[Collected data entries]
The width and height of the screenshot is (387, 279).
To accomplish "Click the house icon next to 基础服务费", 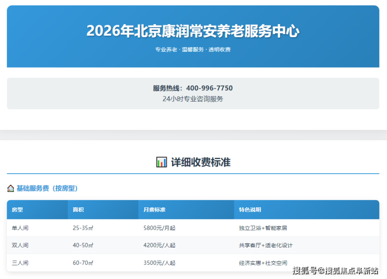I will tap(10, 188).
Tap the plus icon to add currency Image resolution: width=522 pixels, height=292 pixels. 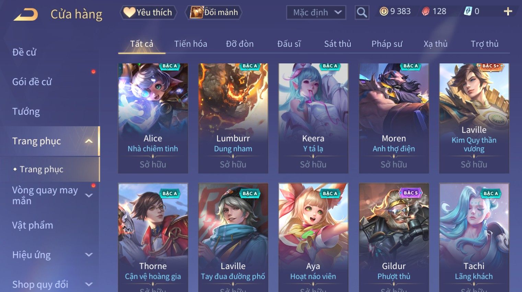point(508,12)
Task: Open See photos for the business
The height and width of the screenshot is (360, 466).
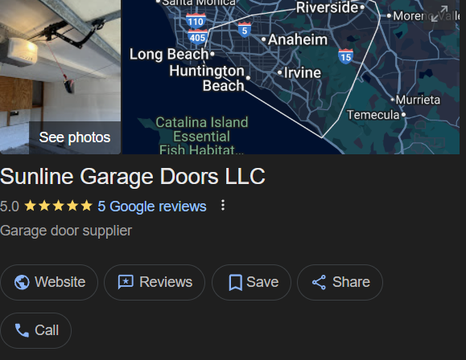Action: pos(75,137)
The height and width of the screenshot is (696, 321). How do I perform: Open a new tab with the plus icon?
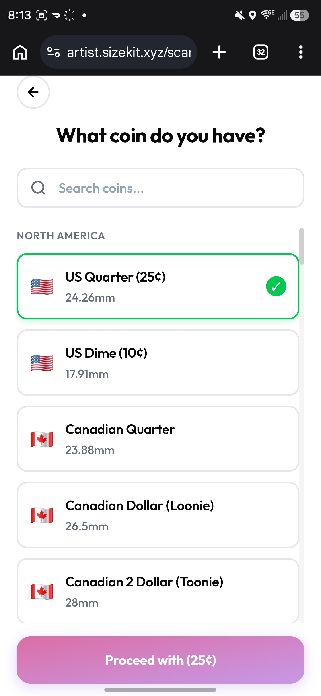pos(219,52)
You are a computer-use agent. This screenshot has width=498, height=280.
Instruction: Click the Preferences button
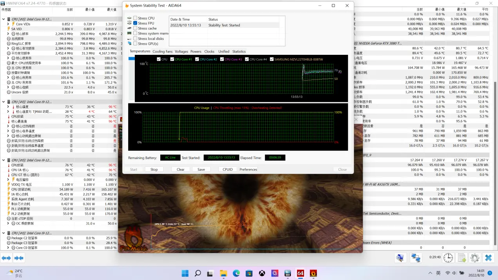click(248, 170)
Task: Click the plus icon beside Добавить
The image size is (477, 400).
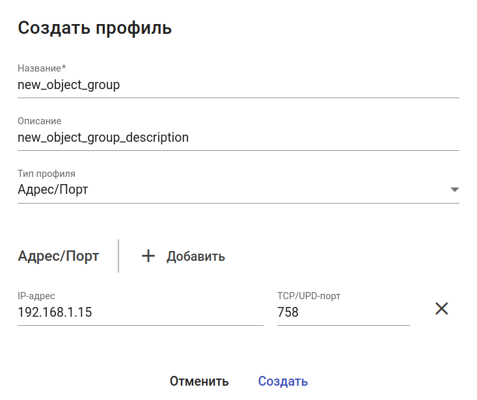Action: tap(148, 256)
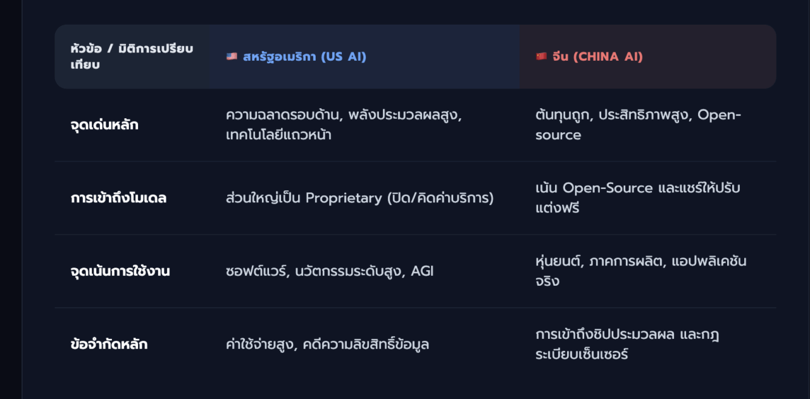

__Work instructions__
Write out each line of the data that holds the string "Task".

__Answer below__
Task: Open See photos for the business
Task: Click the plus icon beside Добавить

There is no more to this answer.